Investment Office · · 5 min read

NAV Financing: How to Access Liquidity Without Selling Your Private Portfolio

Most founders deploy heavily into private markets after exit — then discover they have no good way to access cash when they need it. NAV financing lets you borrow against the combined value of your private portfolio without selling anything.

NAV financing is a blind spot for most founders with illiquid portfolios. Alex Branton, Managing Partner at Nodem Capital, knows this space well, so we're sharing his breakdown as partner content.


Many founders who exit into $10M+ deploy their capital heavily into private markets. PE funds, venture, co-investments, and direct deals. This makes sense — illiquid assets have historically compounded better over long horizons, and founders have the risk tolerance to ride out lockups.

The problem nobody talks about until it's too late: when 60–70% of your net worth doesn't move, you're one unexpected capital call or life event away from selling your best assets at a discount. I've written about how post-exit wealth destruction actually happens — forced sales under pressure is one of the patterns that keeps repeating.

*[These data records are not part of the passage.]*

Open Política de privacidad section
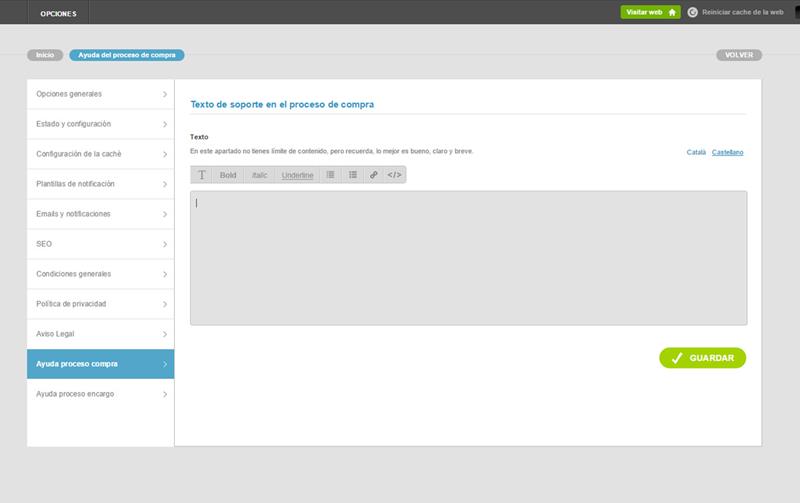[x=71, y=304]
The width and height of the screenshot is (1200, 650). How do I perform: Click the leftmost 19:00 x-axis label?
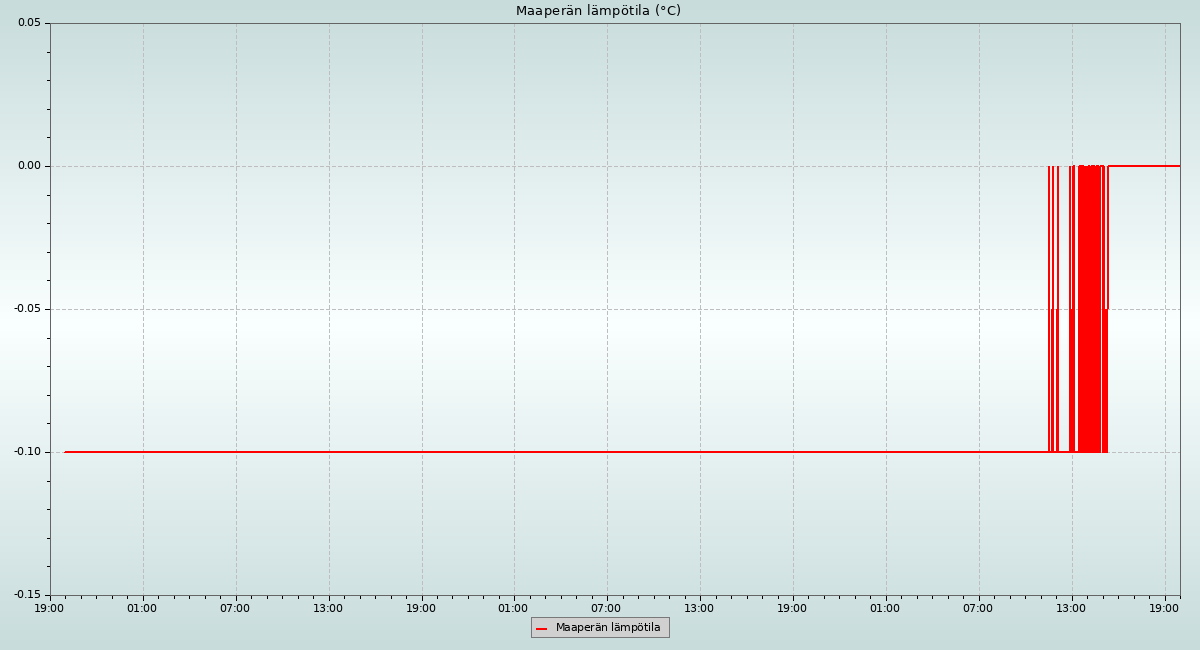(49, 608)
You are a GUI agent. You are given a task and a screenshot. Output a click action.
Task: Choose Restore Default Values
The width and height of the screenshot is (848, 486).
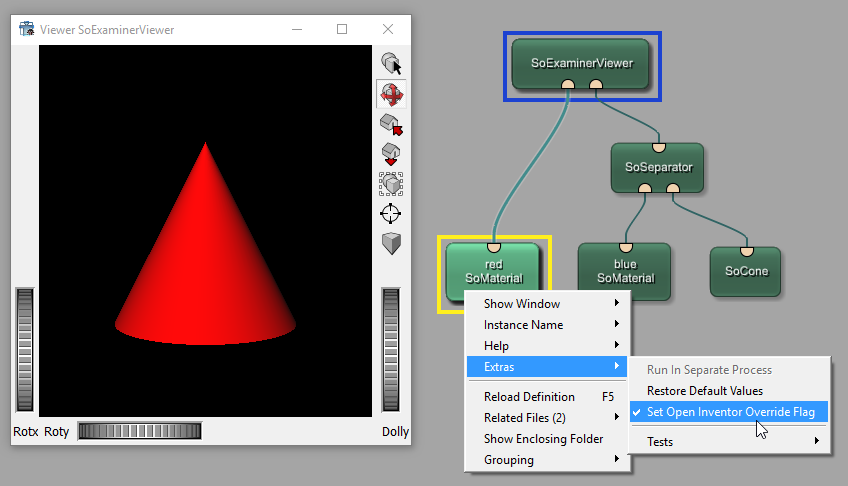click(704, 391)
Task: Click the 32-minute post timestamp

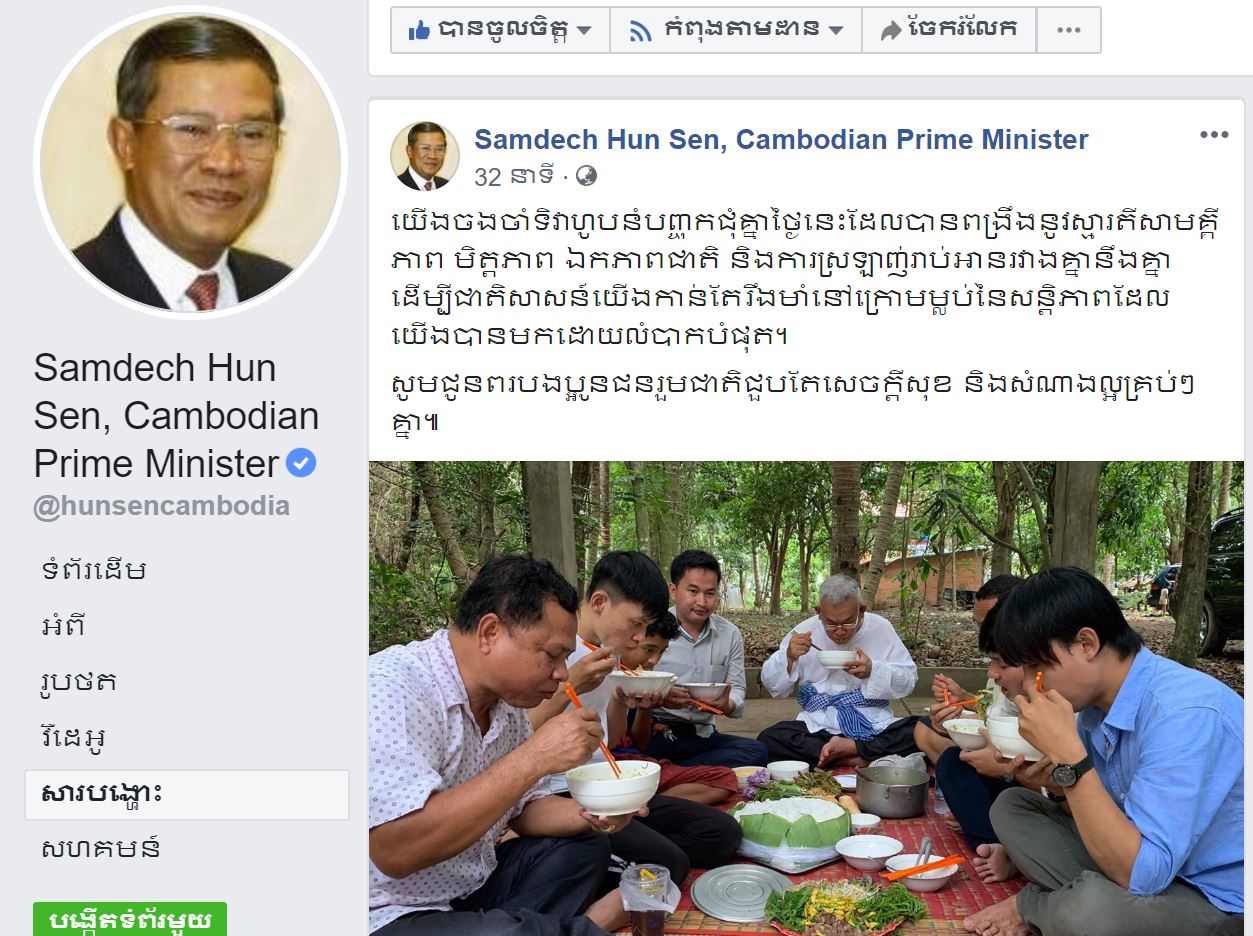Action: [514, 177]
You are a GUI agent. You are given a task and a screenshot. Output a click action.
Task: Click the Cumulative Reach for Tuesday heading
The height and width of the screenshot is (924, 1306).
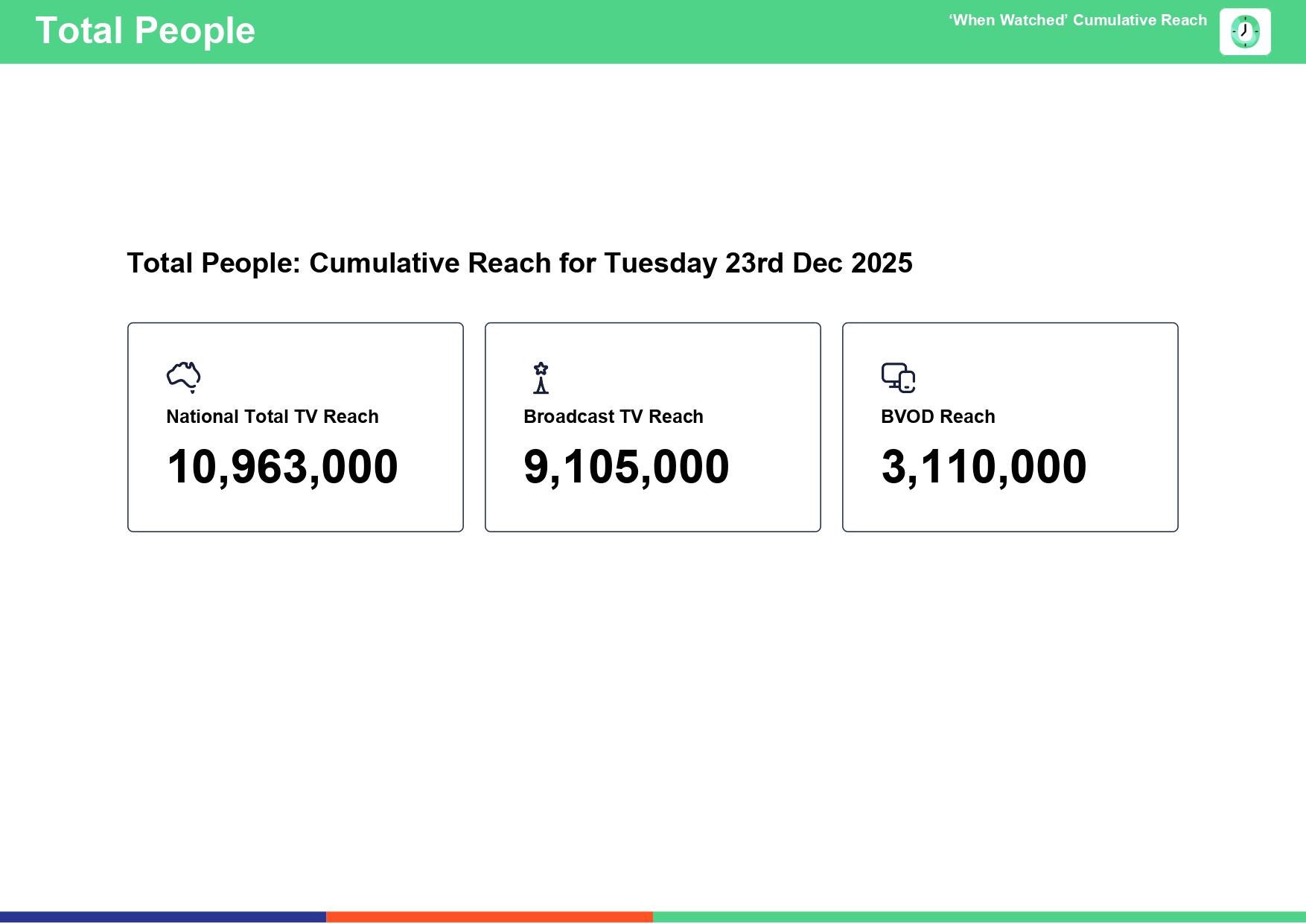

NAV financing is a structural tool that you probably never heard of. Banks won't explain it because they can't do it well. Wealth managers often skip it because it doesn't generate fees. But it's a useful tool worth understanding, whether or not you ever use it.

Alex Branton from Nodem Capital offered to break down how NAV facilities work, when they make sense, and where the economics actually land. Over to him.

Your Portfolio Is Illiquid. Your Life Isn't.

You exited. You deployed. You did what every smart founder does after a liquidity event: moved capital into private markets. PE funds, venture, direct deals, maybe some real estate. The thesis was sound. Illiquid assets compound better over long-term horizons.

Then life happens.

Capital call arrives early. Co-investment opportunity lands with a two-week deadline. Your tax bill is larger than expected. You want to back a friend's Series B. Or, you need to move cash for personal reasons — property, relocation, family planning — and suddenly you realise that the majority of your net worth doesn't move quickly.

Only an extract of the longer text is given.